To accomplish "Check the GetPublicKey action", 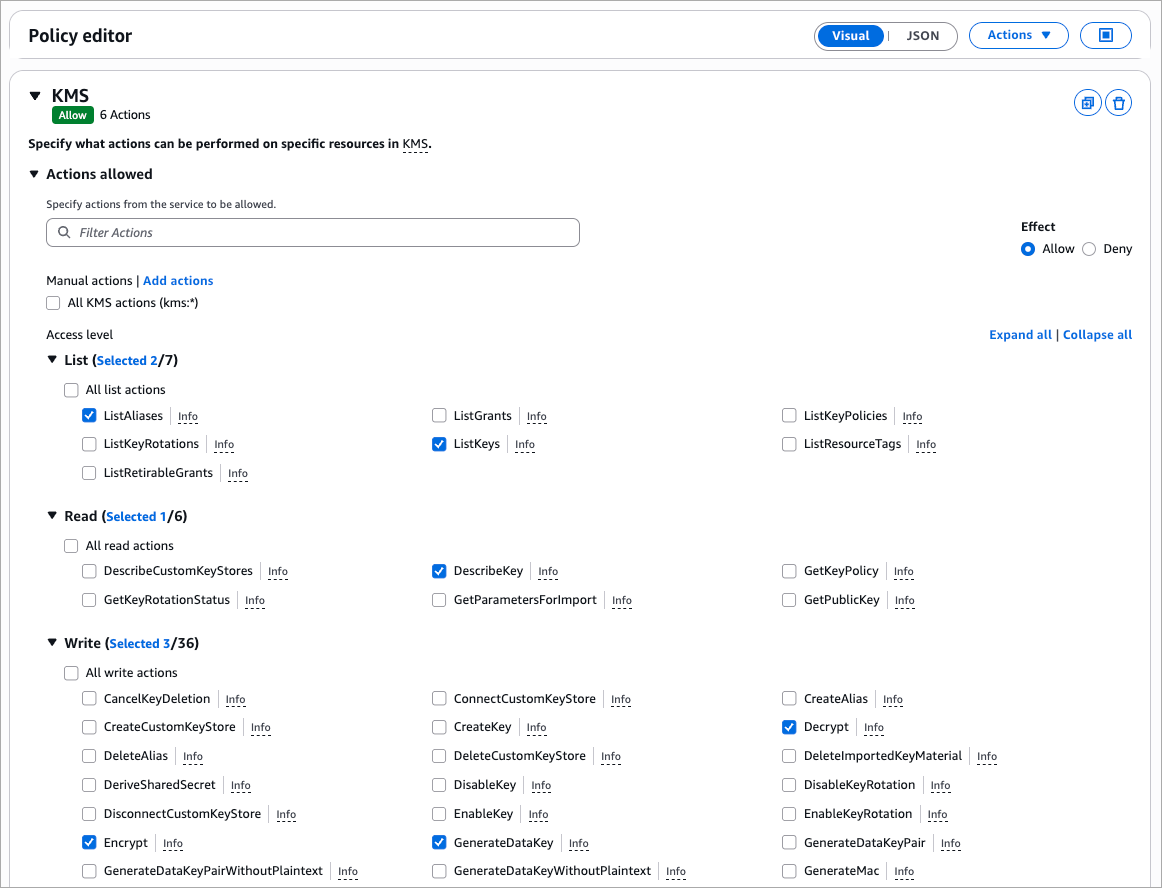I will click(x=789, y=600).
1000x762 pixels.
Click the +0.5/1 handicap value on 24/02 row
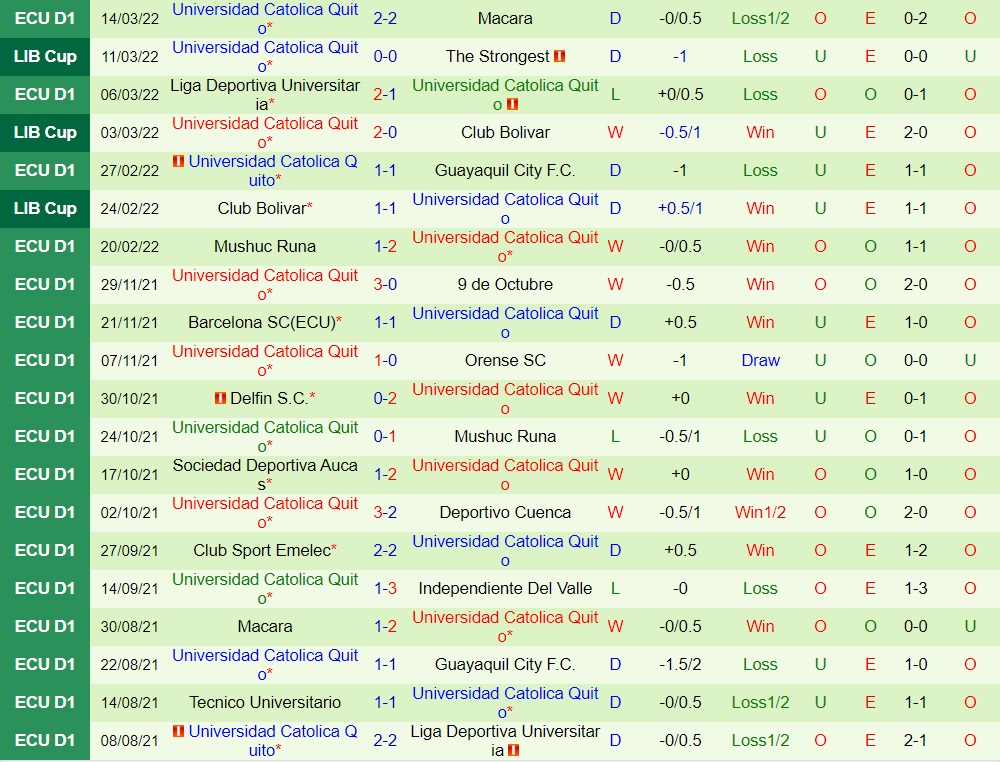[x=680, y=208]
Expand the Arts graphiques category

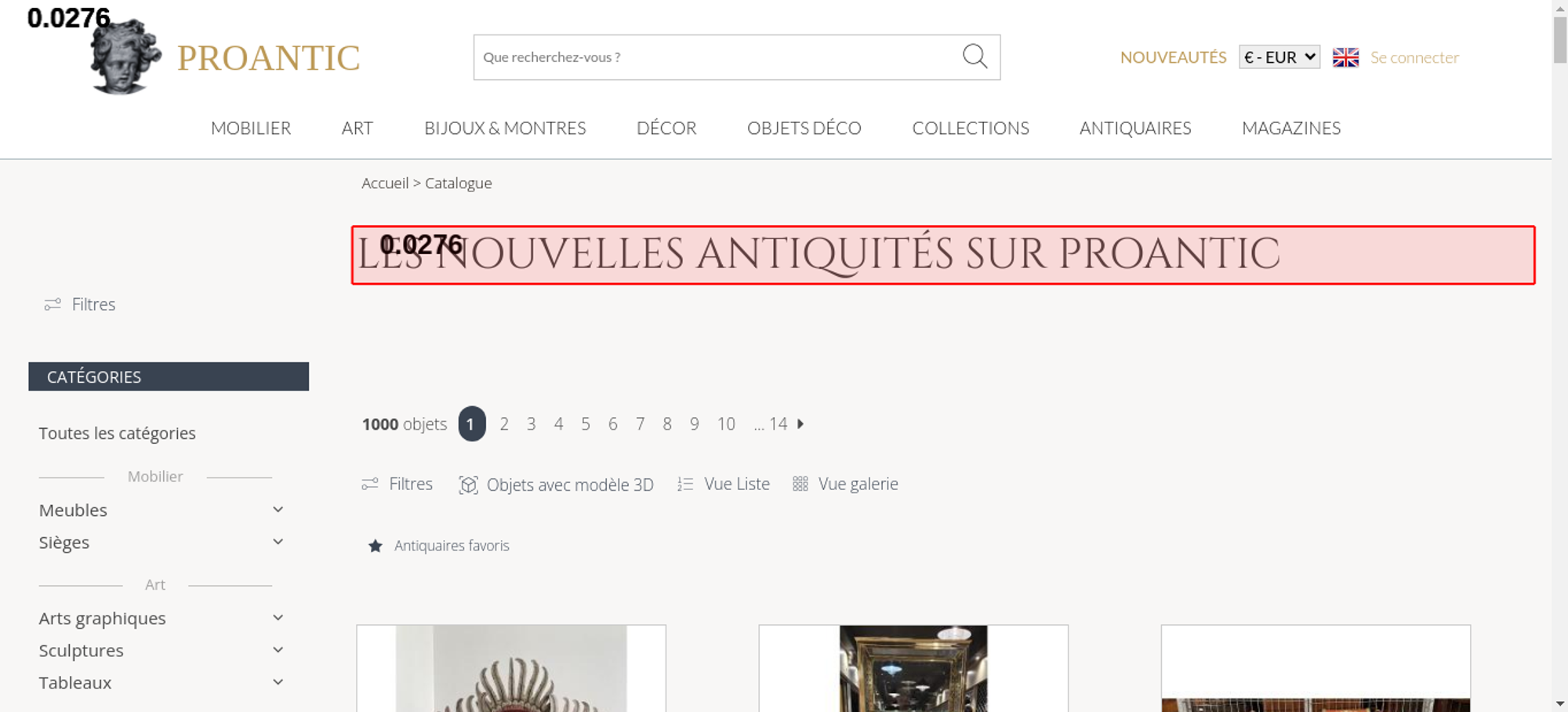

**Exercise requirements:** Begin with the line containing "1000x762 pixels." and end with the last line of the entries above. Copy those lines exactly, both ends included, and drop every picture.

**Answer space:**
1000x762 pixels.
Click the +0.5/1 handicap value on 24/02 row
[x=680, y=208]
Expand the Arts graphiques category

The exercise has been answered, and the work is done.